LA SCOMPARSA DI NINO VACCARELLA, la leggenda delle Madonie, campione di sport e di vita

DI PAOLO CICCARONE PER AUTOMOTO.IT

Vaccarella al volante dell’Alfa 33 della Scuderia del Portello in una esibizione di poco tempo fa

Li chiamavano gentlemen driver, ovvero piloti amatoriali, ma era il termine più sbagliato che si potesse usare per descrivere Nino Vaccarella, scomparso a 88 anni. Il pilota palermitano era un professionista a tutto tondo, uno di quei talenti naturali capaci di salire su una F.1 (con cui ha corso dei gran premi in tre stagioni fra il 1961-62 e 65), una sport e una turismo passando per altro.

Importante avesse quattro ruote e un motore. Al volante ci pensava lui. Rappresentava uno di quei piloti old style, dove la classe ed educazione prevalevano su tutto. Alzi la mano chi si ricorda di polemiche o scorrettezze fra lui e altri rivali. Era un maestro di guida ma anche di vita. Lo chiamavano il preside volante perché, dopo la prematura scomparsa del padre, diresse l’istituto privato della famiglia, ma fra il lavoro e il compito di educatore e le corse, spesso le lezioni le dava in pista agli altri.

Uno degli ultimi scatti del preside volante, da Siciliamotori

Era uno specialista di corse di durata, dove serve testa, metodo e visione di gara, dove il rispetto del mezzo meccanico fa, alla fine, la differenza fra vincere e perdere. Ha vinto tre volte la targa Florio, gara sulle strade di casa e di cui conosceva ogni anfratto di quei 72 km di tracciato. Una volta, una quindicina di anni fa, era testimonial a un evento Alfa Romeo, marca con la quale ha corso e vinto, e raccontava di quel tratto di rettilineo, dei riferimenti con lo spigolo di una casa, del perché si spostava al centro della carreggiata invece che stare largo perché c’era un fosso e via di questo passo.

Una fonte inesauribile di storie, racconti, fatti sempre con quella semplicità di chi fa cose difficili in modo semplice. Era un altro modo di correre, il rischio era sempre presente “Sapevamo a cosa andavamo incontro ma lo facevamo con passione” ci disse. E in effetti, vedere quelle curve, vedere i prototipi che si guidavano all’epoca e pensare di andare sul filo dei 300 orari su certe stradepoteva attraversare un bambino o un cane e sarebbe stata una strage” ci disse, mette in un’altra ottica piloti di questo spessore.

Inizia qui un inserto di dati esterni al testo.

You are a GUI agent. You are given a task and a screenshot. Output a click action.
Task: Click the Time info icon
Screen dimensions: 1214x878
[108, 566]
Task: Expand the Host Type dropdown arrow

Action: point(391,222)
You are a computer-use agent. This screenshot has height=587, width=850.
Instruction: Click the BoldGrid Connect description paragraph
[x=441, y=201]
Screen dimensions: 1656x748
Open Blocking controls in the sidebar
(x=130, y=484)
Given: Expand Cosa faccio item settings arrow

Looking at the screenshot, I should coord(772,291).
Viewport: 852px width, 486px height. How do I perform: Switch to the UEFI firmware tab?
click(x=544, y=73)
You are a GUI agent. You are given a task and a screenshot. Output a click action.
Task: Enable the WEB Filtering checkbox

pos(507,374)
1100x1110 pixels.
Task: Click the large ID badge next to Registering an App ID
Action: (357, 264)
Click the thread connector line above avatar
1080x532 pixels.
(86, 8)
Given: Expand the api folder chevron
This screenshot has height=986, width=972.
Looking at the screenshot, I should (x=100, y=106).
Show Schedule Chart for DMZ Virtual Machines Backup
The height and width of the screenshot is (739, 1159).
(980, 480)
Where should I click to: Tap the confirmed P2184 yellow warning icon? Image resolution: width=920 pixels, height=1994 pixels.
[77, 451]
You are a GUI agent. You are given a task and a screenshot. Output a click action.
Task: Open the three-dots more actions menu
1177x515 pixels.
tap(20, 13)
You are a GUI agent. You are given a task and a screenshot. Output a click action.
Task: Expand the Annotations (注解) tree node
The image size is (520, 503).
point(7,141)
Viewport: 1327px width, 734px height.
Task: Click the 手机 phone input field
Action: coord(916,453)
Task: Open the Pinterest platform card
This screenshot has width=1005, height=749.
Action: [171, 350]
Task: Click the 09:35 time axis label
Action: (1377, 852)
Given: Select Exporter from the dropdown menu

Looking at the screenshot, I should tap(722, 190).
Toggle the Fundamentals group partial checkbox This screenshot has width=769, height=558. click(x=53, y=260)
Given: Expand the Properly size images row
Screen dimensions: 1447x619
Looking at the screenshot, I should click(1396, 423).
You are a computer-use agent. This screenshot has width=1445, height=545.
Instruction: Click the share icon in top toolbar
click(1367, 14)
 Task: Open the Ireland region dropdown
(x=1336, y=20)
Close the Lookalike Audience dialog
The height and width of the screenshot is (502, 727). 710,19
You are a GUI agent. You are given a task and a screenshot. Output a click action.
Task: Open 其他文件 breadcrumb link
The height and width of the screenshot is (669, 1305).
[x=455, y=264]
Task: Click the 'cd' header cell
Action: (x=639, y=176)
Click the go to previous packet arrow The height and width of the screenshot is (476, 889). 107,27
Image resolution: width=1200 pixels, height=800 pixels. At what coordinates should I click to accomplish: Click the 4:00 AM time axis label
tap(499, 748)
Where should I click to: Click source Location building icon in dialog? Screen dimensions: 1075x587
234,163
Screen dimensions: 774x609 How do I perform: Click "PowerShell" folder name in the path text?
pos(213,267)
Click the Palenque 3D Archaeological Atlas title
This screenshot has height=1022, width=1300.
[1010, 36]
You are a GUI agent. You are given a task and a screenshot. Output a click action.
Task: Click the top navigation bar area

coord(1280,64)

Con la Ferrari si cimentò anche al volante della mastodontica 512 colorata di giallo in coppia con lo spagnolo Juncadella. Alla 24 ore di Le Mans, di notte, rifilarono un giro allo squadrone di Porsche 917. Peccato che la rottura della trasmissione impedì in quel 1970 di coronare un successo meritato. Con la scomparsa di Vaccarella finisce un’era fatta di eroismo, capacità e rischio e il tutto affrontato con quello spirito “amatoriale” ovvero di chi ama quello che fa, ma in maniera professionale e puntuale. Ecco perché definirlo gentlemen driver è riduttivo: un pilota gentiluomo semmai, uno cui bisogna solo togliersi il cappello e alzarsi in silenzio rispettando una vita straordinaria vissuta come se fosse qualcosa di ordinario.

Secondo quanto riportato da Siciliamotori, Vaccarella si è spento all’Ospedale Civico di Palermo, dove era ricoverato da tempo. In Formula 1 corse quattro GP: i GP d’Italia del 1961, del 1962 e del 1965, rispettivamente con De Tomaso, Lotus e Ferrari, e il GP di Germania 1962 con la Porsche. Ma Vaccarella si è distinto soprattutto nell’ambito della categoria sport prototipi, in cui vinse il mondiale con Ferrari nel 1964. Nato a Palermo, Vaccarella fu un vero e proprio specialista dell’iconica Targa Florio, gara che vinse tre volte, nel 1965, nel 1971 e nel 1975. La vittoria nel 1965 arrivò su Ferrari 275 P in coppia con Lorenzo Bandini. Nel 1971, invece, si impose su Alfa Romeo 33/3 Sport Prototipo con Toine Hezemans. L’ultimo successo, nel 1975, fu conseguito con Arturo Merzario su Alfa Romeo 33TT12 spyder).